バンダイナムコアミューズメントより稼働予定の新作アーケードゲーム「機動戦士ガンダム 戦場の絆II」。そのインプレッションと、塚田夢人プロデューサーのインタビューをお届けする。

目次
  1. 筐体の見た目が大きく変化!?外からのゲームプレイ鑑賞が可能に
  2. ゲームシステムの根幹はそのまま、より幅広いアクションと戦略性の高いバトルが可能に
  3. 武装の収集要素の存在も。

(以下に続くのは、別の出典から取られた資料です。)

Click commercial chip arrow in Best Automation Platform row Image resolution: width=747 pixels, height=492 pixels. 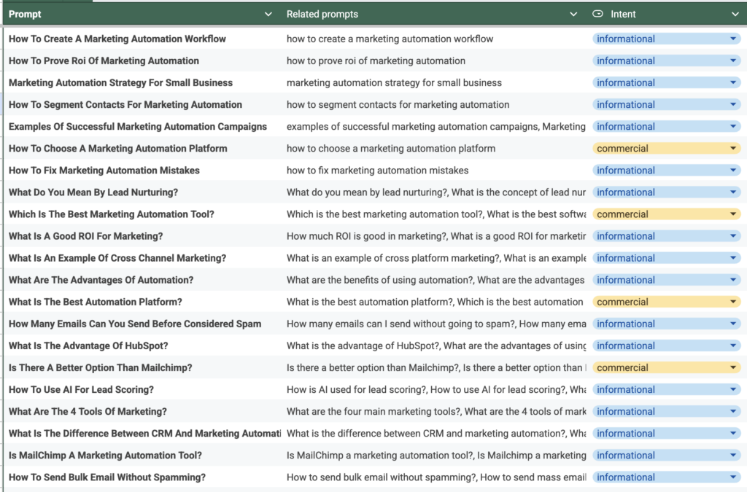[733, 302]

カスタマイズでゲームの楽しみはより広がる
  4. 「機動戦士ガンダム 戦場の絆II」ショートインタビュー

筐体の見た目が大きく変化!?外からのゲームプレイ鑑賞が可能に

2020年10月29日~11月1日に、事前抽選形式のロケテストが開催される「機動戦士ガンダム 戦場の絆II」。2006年の稼働開始から現在まで、多くのガンダムファンを虜にしてきたアーケードゲーム「機動戦士ガンダム 戦場の絆」の、約14年ぶりの正統続編となるタイトルだ。

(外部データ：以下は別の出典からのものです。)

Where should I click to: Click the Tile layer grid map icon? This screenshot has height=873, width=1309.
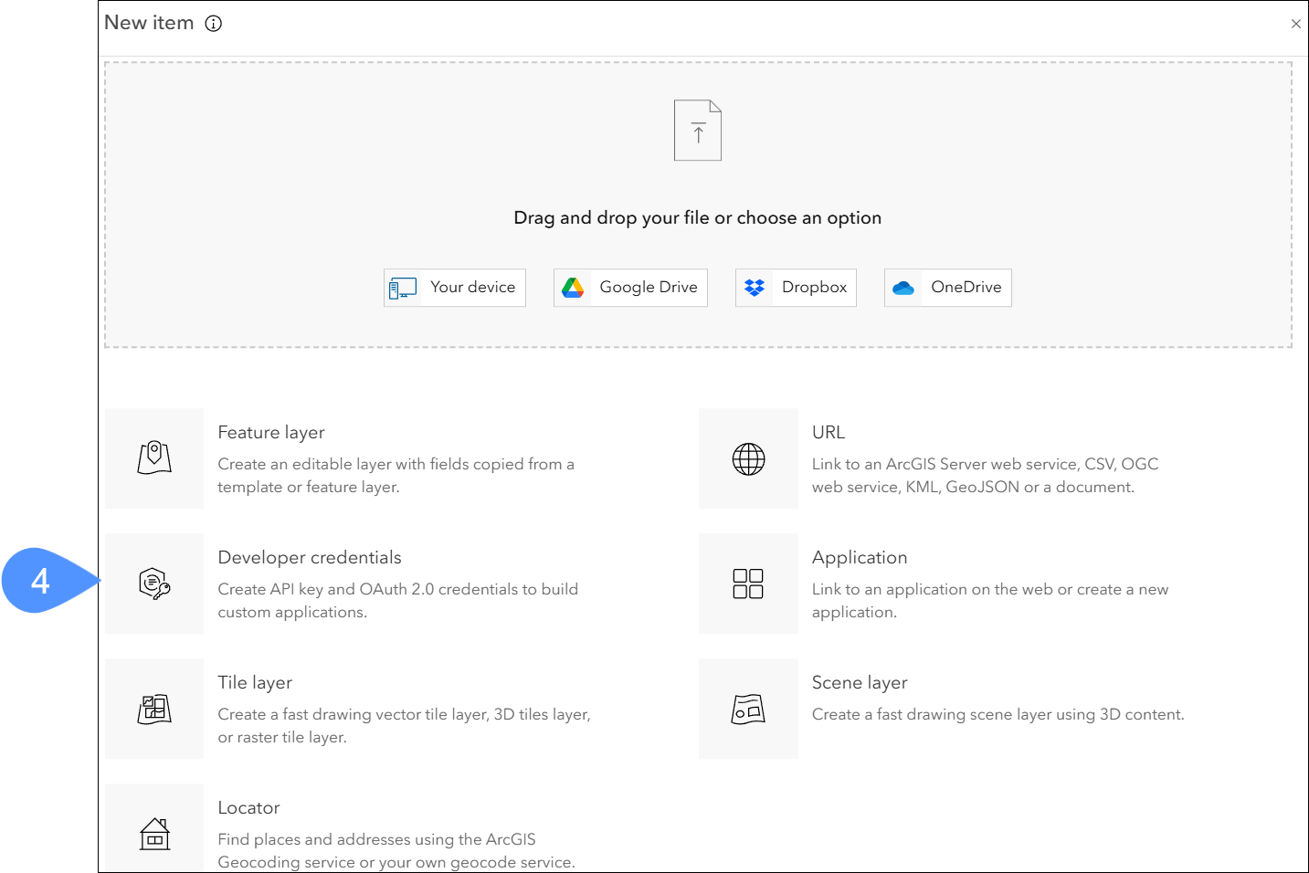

「機動戦士ガンダム 戦場の絆」といえば、モビルスーツのコクピットを再現したドーム型の専用筐体が最大の特徴。「II」においても2本のレバーとペダルを使ってモビルスーツを動かす、独自の操作性はそのまま引き継がれている。

その一方で、特徴的な見た目だったドーム型の外装は取り払われ、外からプレイ画面が見えるようになっている。モニターに囲まれている為、ほぼ外の光景が見えることはなく、没入感は前作にも劣らない作りとなっているが、やはりオンリーワンの体験という意味では、前作のドーム型筐体に分があるようにも感じられる。ただ、その分プレイ画面をうまいプレイヤーに見てもらってアドバイスをもらったり、ギャラリーとして他人のプレイを見られる……といった楽しみも生まれるようになった。ある意味では、この部分が前作からもっとも大きく変更された部分と言えるかもしれない。

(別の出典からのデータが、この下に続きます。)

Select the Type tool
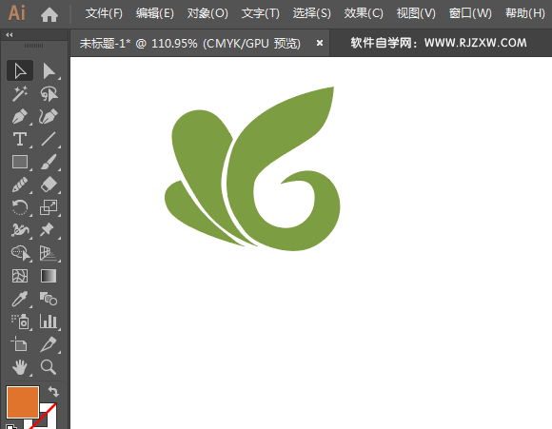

前作のゲーム画面は巨大な1枚のディスプレイに映し出される形だったが、本作ではそれぞれが43インチのトリプルディスプレイ方式に変更された。以前はフルHDの映像が引き伸ばされていたのに対し、適切な解像度でそれぞれのモニターに映像が出力されるようになったため、基板の性能向上も合わせて映像表現は劇的に美しくなっている。(3枚モニターは、「機動戦士ガンダム 第08MS小隊」などの作中で描写された、一年戦争時のモビルスーツのコクピットの内装を反映したものでもある)。シートの各部にはスピーカーが複数搭載されており、音響面も大幅な進化を遂げている。

また、ゲームプレイを行うそれぞれの筐体には硬貨の投入口がなくなり、電子決済のみの対応となっている。ただし硬貨が使用できないわけではなく、全体の端末を統括するターミナルに硬貨を投入し、ターミナルからそれぞれの筐体をアンロックするような形でプレイは可能だ。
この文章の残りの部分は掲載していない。